▸ **What you have to do**: Transcribe nothing but the lines from the one with "Task: Collapse all test nodes" to the end of the entries, both included, keeping each exact and leaving every picture out.

▸ **Data**:

Segment Open

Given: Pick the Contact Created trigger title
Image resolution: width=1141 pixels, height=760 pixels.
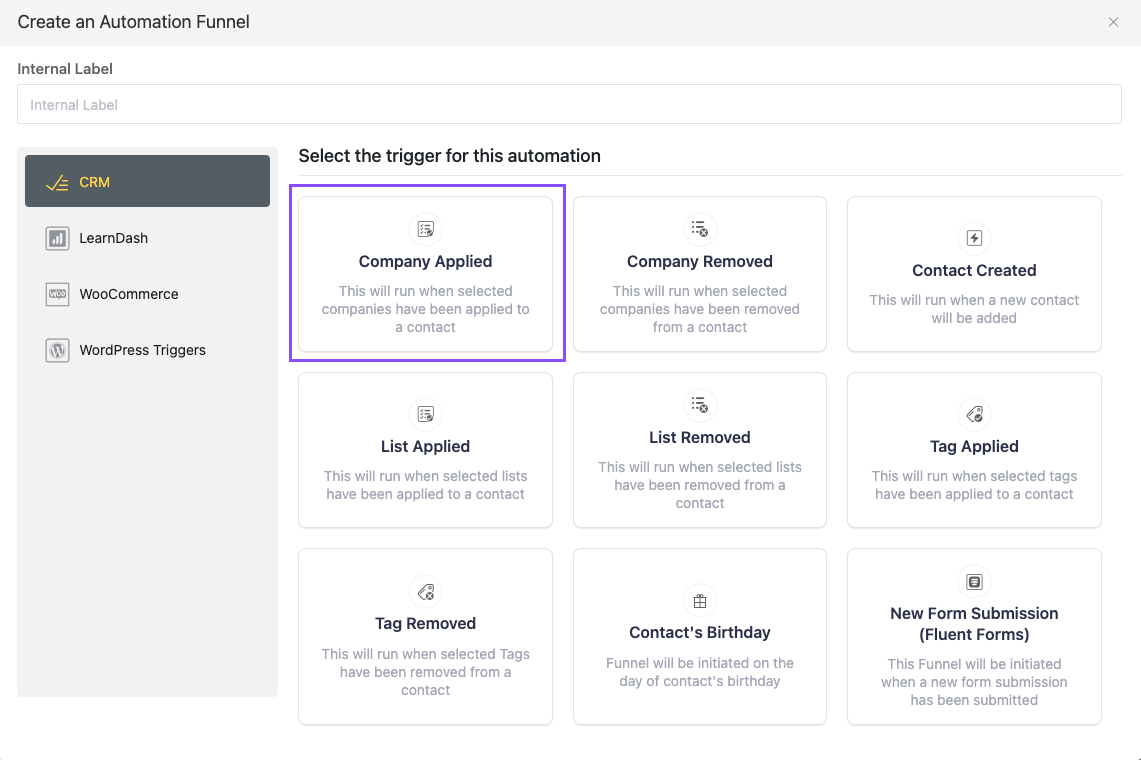Looking at the screenshot, I should [x=974, y=271].
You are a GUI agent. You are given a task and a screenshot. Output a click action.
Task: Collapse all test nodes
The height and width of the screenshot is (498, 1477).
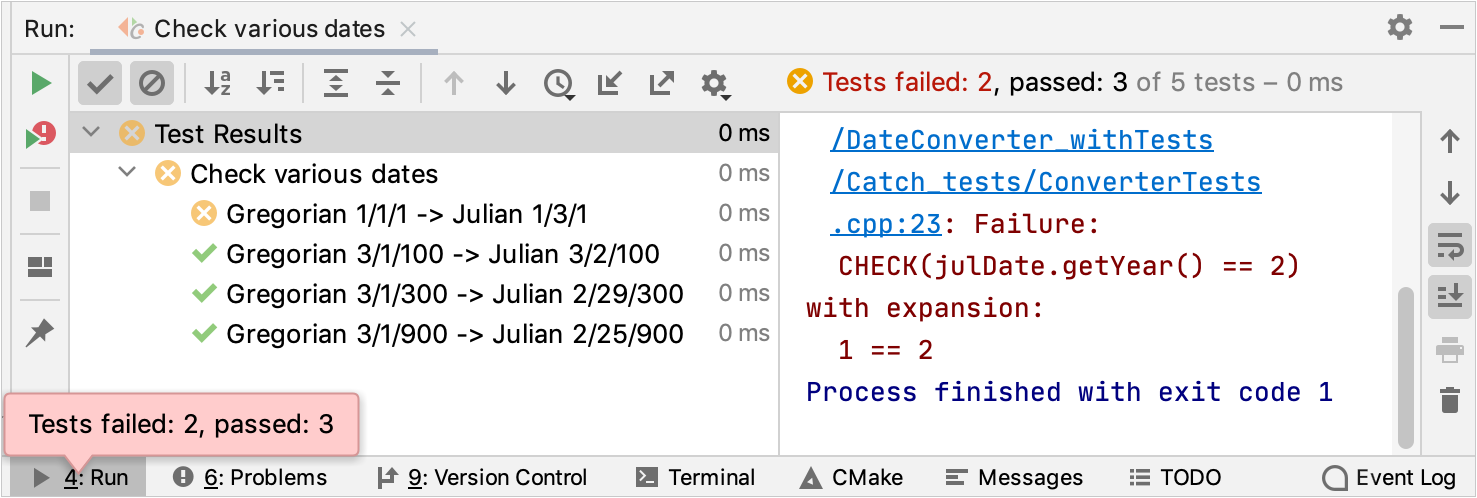388,84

Segment Closed

▸ **Task answer**:
Task: Collapse all test nodes
The height and width of the screenshot is (498, 1477).
388,84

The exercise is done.